**Excerto selecionado:**

—————

Pelo menos oito detidos, libertados em outubro de 2020, relataram à Amnistia Internacional que as autoridades huthis os tinham transferido diretamente do seu lugar de detenção para o aeroporto e ordenado que embarcassem em voos para Aden e Sey’oun, zonas sob o controlo do governo iemenita internacionalmente reconhecido. Um dos jornalistas, arbitrariamente detido durante mais de cinco meses após um tribunal ter ordenado a sua libertação, disse à Amnistia Internacional:

“Nós queríamos ficar em Sanaa, mas os huthis recusaram libertar-nos incondicionalmente, embora o tribunal tenha decidido a nosso favor. Não tivemos outra opção senão aceitar o acordo e deixar o norte [área sob o controlo dos huthis]… A minha casa e família estão em Sanaa. A minha vida é em Sanaa.”

Face ao risco de prisão indefinida e tortura, a Amnistia Internacional não considera como voluntário o seu “acordo” – durante a detenção arbitrária – em deixar o seu lugar de origem.

O exílio devido a crenças religiosas ou oposição política constitui uma violação flagrante do direito internacional dos direitos humanos. O exílio de detidos baha’is viola a proibição de deslocações forçadas expressa no direito internacional humanitário e pode equivaler a um crime de guerra.

—————

**Dados recolhidos:**
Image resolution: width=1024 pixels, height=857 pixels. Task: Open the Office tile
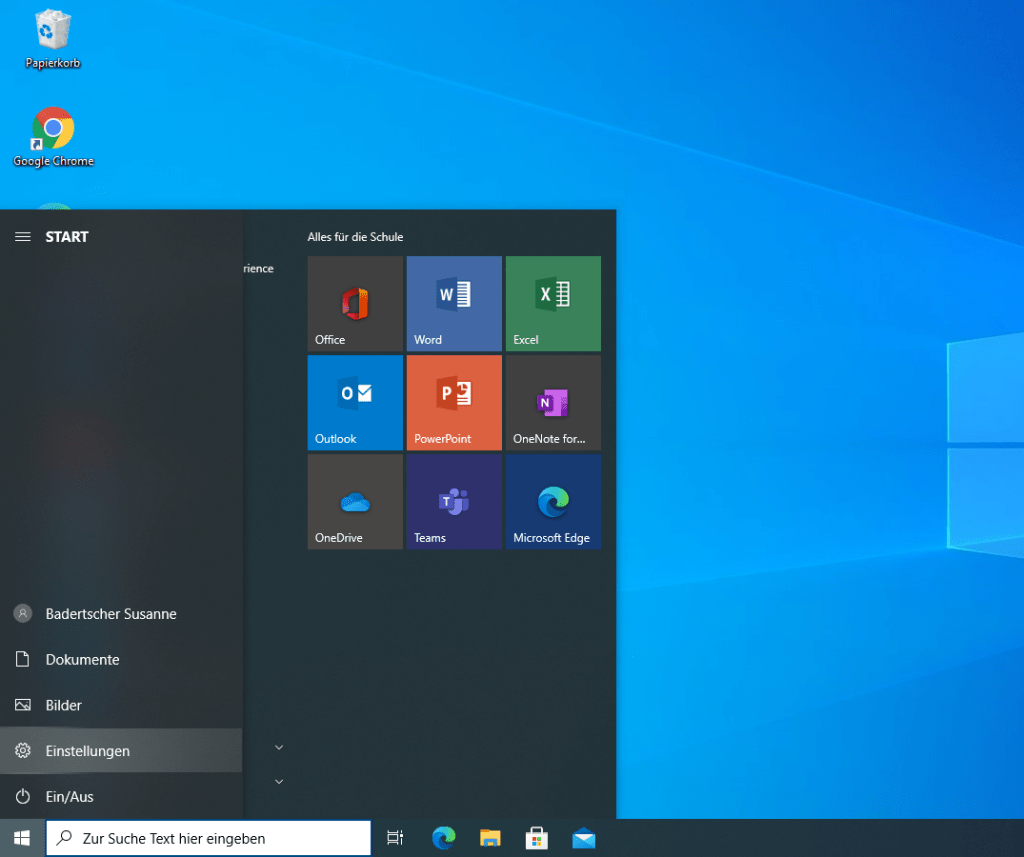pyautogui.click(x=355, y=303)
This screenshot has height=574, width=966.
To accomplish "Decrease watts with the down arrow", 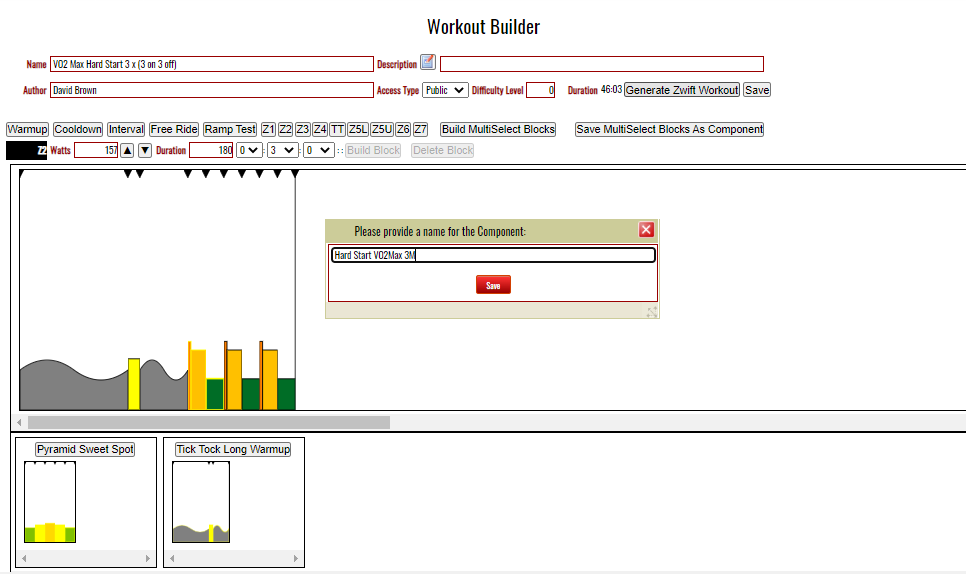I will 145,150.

—————

**Questão A:**
Indique se cada uma das afirmações seguintes está de acordo com o excerto sobre a detenção pelos huthis, respondendo sim ou não e citando literalmente as palavras do texto que o determinam: (i) os detidos libertados em outubro de 2020 foram levados diretamente do local de detenção para o aeroporto; (ii) o jornalista citado desejava deixar Sanaa; (iii) a Amnistia Internacional considera voluntário o acordo dos detidos para abandonarem o seu lugar de origem.
**Questão B:**
Prossiga o excerto sobre a detenção pelos huthis a partir da última frase apresentada.
O material não tem qualquer relevância para o que aqui se pede.

**Resposta escrita A:**
(i) Sim: "as autoridades huthis os tinham transferido diretamente do seu lugar de detenção para o aeroporto".
(ii) Não: "Nós queríamos ficar em Sanaa".
(iii) Não: "a Amnistia Internacional não considera como voluntário o seu “acordo”".

**Resposta escrita B:**
“As autoridades huthis devem pôr fim ao exílio forçado – que é uma violação do direito internacional e uma adição condenável à longa lista de outras violações pelas quais as autoridades huthis são responsáveis. Estas devem permitir o regresso dos indivíduos exilados aos seus lares”, disse Heba Morayef.

 

Tortura e condições de detenção desumanas

Todos os 12 ex-detidos entrevistados pela Amnistia Internacional foram torturados ou sujeitos a outras formas de maus-tratos durante o seu interrogatório e detenção. Descreveram como as forças huthis lhes bateram com barras de aço, cabos elétricos, armas e outros objetos, os colocaram em posições de tensão e regaram com água, ameaçaram repetidamente matá-los ou detê-los em confinamento solitário por períodos que variavam entre 20 dias e vários meses. Muitos dos detidos continuaram a sofrer devido a lesões físicas e problemas de saúde crónicos em resultado deste abuso e da falta de cuidados de saúde recebidos durante o seu tempo em detenção.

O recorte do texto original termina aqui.